====== Text

Spain said on Tuesday it was losing access to credit markets and Europe should help revive its banks, as finance chiefs of the Group of Seven major economies conferred on the currency bloc's worsening debt crisis but took no joint action.
Treasury Minister Cristobal Montoro sent out a dramatic distress signal about the impact of his country's banking crisis on government borrowing, saying that at current rates, financial markets were effectively off limits to Spain.
"The risk premium says Spain doesn't have the market door open," Montoro said on Onda Cero radio. "The risk premium says that as a state we have a problem in accessing markets, when we need to refinance our debt."
Now Spain is up against it, testing the market with a bond sale, all in hope of avoiding a bail out, with all of the austerity demands that come with one.
Spain will try to raise between one and two billion euros in bonds on Thursday, a crucial yet cautious test of Madrid's ability to tap investors after a minister said the country was being cut off from the markets.
Analysts said Spain should be successful in raising the $1.25-2.5 billion, to be split between three bonds, largely because of the low target that was set for the auction.
But the sale of 10-year benchmark bonds will provide indications of confidence in whether Spain can avoid a bailout from the European Union as it struggles to prop up ailing banks and to pay the high interest rates it is being charged.

============
====== Data lines

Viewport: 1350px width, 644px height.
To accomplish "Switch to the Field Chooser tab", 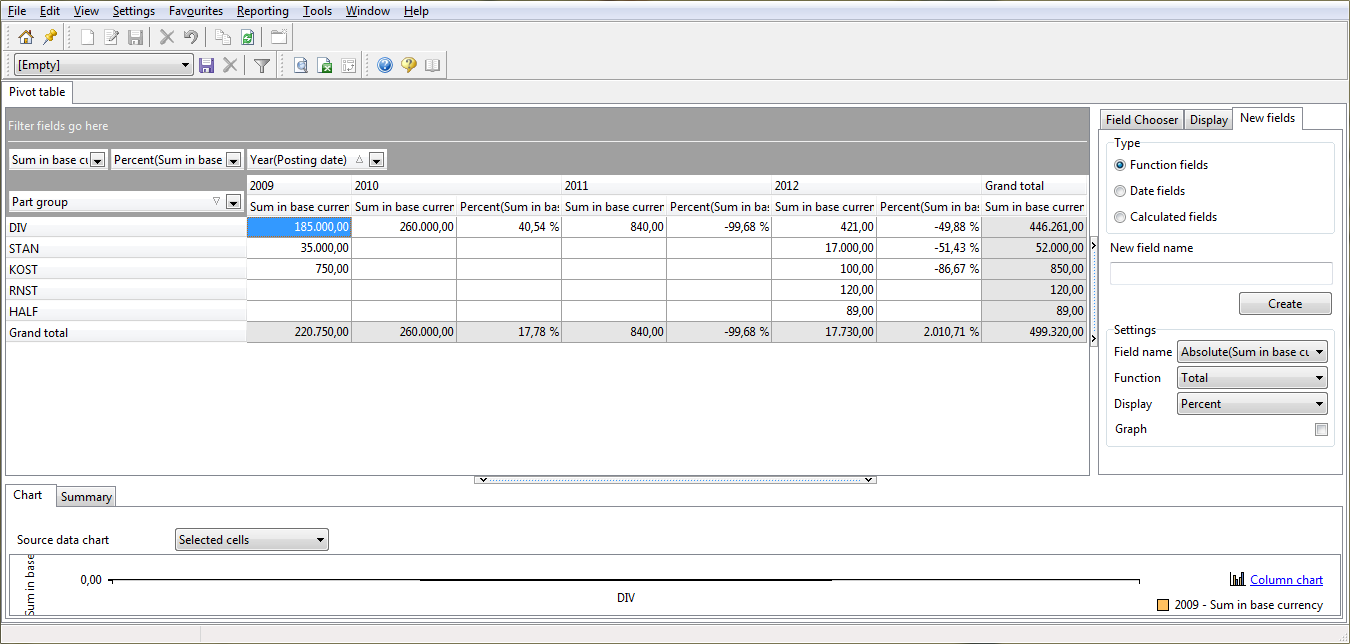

============

__Stated goal__.
Copy the full text about Spain's debt troubles word for word. Work only from the text about Spain's debt troubles.

__Exercise response__.
Spain said on Tuesday it was losing access to credit markets and Europe should help revive its banks, as finance chiefs of the Group of Seven major economies conferred on the currency bloc's worsening debt crisis but took no joint action.
Treasury Minister Cristobal Montoro sent out a dramatic distress signal about the impact of his country's banking crisis on government borrowing, saying that at current rates, financial markets were effectively off limits to Spain.
"The risk premium says Spain doesn't have the market door open," Montoro said on Onda Cero radio. "The risk premium says that as a state we have a problem in accessing markets, when we need to refinance our debt."
Now Spain is up against it, testing the market with a bond sale, all in hope of avoiding a bail out, with all of the austerity demands that come with one.
Spain will try to raise between one and two billion euros in bonds on Thursday, a crucial yet cautious test of Madrid's ability to tap investors after a minister said the country was being cut off from the markets.
Analysts said Spain should be successful in raising the $1.25-2.5 billion, to be split between three bonds, largely because of the low target that was set for the auction.
But the sale of 10-year benchmark bonds will provide indications of confidence in whether Spain can avoid a bailout from the European Union as it struggles to prop up ailing banks and to pay the high interest rates it is being charged.